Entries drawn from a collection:
>>>
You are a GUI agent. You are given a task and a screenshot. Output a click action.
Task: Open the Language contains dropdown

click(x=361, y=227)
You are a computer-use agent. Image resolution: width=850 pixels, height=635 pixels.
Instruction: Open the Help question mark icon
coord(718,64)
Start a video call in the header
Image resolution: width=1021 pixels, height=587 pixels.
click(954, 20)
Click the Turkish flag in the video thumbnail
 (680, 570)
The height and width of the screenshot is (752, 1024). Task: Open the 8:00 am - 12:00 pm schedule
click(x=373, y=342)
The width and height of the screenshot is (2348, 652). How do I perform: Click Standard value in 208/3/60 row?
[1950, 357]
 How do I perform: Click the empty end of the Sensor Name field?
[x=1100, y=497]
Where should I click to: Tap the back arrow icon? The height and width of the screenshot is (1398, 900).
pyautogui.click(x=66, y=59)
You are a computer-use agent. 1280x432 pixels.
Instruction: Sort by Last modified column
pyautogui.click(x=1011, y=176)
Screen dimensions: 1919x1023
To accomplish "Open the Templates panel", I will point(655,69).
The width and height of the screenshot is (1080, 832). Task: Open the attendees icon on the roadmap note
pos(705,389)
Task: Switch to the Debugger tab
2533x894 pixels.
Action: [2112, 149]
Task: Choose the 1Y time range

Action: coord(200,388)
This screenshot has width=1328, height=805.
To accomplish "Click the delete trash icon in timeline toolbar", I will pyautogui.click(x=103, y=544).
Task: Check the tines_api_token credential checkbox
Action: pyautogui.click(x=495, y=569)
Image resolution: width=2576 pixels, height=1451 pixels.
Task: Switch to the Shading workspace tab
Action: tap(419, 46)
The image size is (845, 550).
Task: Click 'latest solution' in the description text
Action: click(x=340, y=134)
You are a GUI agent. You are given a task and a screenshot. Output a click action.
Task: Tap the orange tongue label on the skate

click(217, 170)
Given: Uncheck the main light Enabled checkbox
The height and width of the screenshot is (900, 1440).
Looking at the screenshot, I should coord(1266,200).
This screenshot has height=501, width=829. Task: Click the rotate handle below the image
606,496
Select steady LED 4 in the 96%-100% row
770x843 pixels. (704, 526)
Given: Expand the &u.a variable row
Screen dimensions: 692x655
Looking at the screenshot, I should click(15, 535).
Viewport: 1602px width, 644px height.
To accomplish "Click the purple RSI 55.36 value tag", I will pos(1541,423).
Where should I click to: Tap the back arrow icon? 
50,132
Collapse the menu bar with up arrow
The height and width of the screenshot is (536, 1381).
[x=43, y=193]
<<<
**AIM OF THE EXERCISE:** Repeat the lines of the listing from its beginning through the line holding "click(x=373, y=342)", inclusive.

**THE SOLUTION:**
You are a GUI agent. You are given a task and a screenshot. Output a click action.
Task: Open the Language contains dropdown

click(x=361, y=227)
You are a computer-use agent. Image resolution: width=850 pixels, height=635 pixels.
Instruction: Open the Help question mark icon
coord(718,64)
Start a video call in the header
Image resolution: width=1021 pixels, height=587 pixels.
click(954, 20)
Click the Turkish flag in the video thumbnail
 (680, 570)
The height and width of the screenshot is (752, 1024). Task: Open the 8:00 am - 12:00 pm schedule
click(x=373, y=342)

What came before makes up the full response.